‘Mr Inbetween’ Review: Hit Man Drama Is Fast, Funny and On the Fence About Its Killer

“I wouldn’t say I enjoy hitting people,” Ray Shoesmith explains. “If I hit somebody, I generally got a pretty good reason.”

Ray, the main character of the Australian drama Mr Inbetween, which debuts Tuesday on FX (I’ve seen all six episodes) is many things: divorced father to elementary schooler Brit (Chika Yasumura), new boyfriend to Ally (Brooke Satchwell), friend to Gary (Justin Rosniak) and caretaker to his ill brother Bruce (Nicholas Cassim). Ray is also a killer for hire, continuing 2018 TV’s fascination with oddball assassins (see: HBO’s Barry, BBC America’s Killing Eve). Often, when he hits someone, his “pretty good reason” is that he’s being paid to do it by his boss Freddy (Justified‘s Damon Herriman, finally appearing on FX with his native accent). But Ray also fancies himself the guardian angel for his loved ones, and at times for society at large.

Ray is played by the show’s creator, Scott Ryan, who introduced the character in a mockumentary called The Magician. Ryan has a striking and compulsively watchable physical presence: bald, angular and utterly calm even when he’s preparing to lay a beating on two young punks who ruined his little girl’s ice cream cone. That unflappable demeanor (think: a young Mike Ehrmantraut) suffuses most of the show’s action, as well as its periodic forays into macabre comedy. There’s a bit in the first of this week’s two installments (FX will air two episodes back-to-back over a three-week period, starting whenever each new episode of Mayans MC finishes) where one of Ray’s buddies asks him to claim ownership of a kinky porn video his wife found, and the laughs come entirely because of how unruffled Ryan looks in the middle of this very loud humiliation.

The series (directed by Nash Edgerton, brother of Joel) is part of this year’s welcome trend of half-hour dramas, which includes Starz’s Vida, Facebook Watch’s Sorry For Your Loss and Amazon’s upcoming Homecoming. This one is slightly more comedic than the others, but for the most part it demonstrates the value of not overextending what’s a pretty slight story. There’s a bit of a serialized arc about Ray running afoul of a rival gang tied to Gary’s brother-in-law, but for the most part, Mr Inbetween is a character study of a guy who’s largely at peace with hurting and killing people for a living. It’s a version of Barry where the protagonist doesn’t need to take an acting class to understand the repercussions of what he does.

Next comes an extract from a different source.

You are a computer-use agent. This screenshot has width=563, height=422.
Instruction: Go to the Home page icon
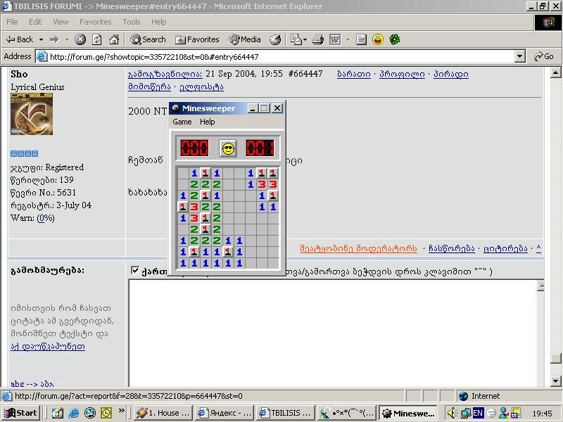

Ryan can’t quite decide if he’s judging his character’s behavior or celebrating it. Ray winds up in anger management class in the middle of the season, and there’s a suggestion that he might have to more directly confront who he is. But there are plenty of other scenes that conform to the Awesome Killers Are Awesome mode of storytelling. That indecisiveness puts Mr Inbetween a notch below Barry and Killing Eve, but it’s an entertaining — and mercifully concise — watch.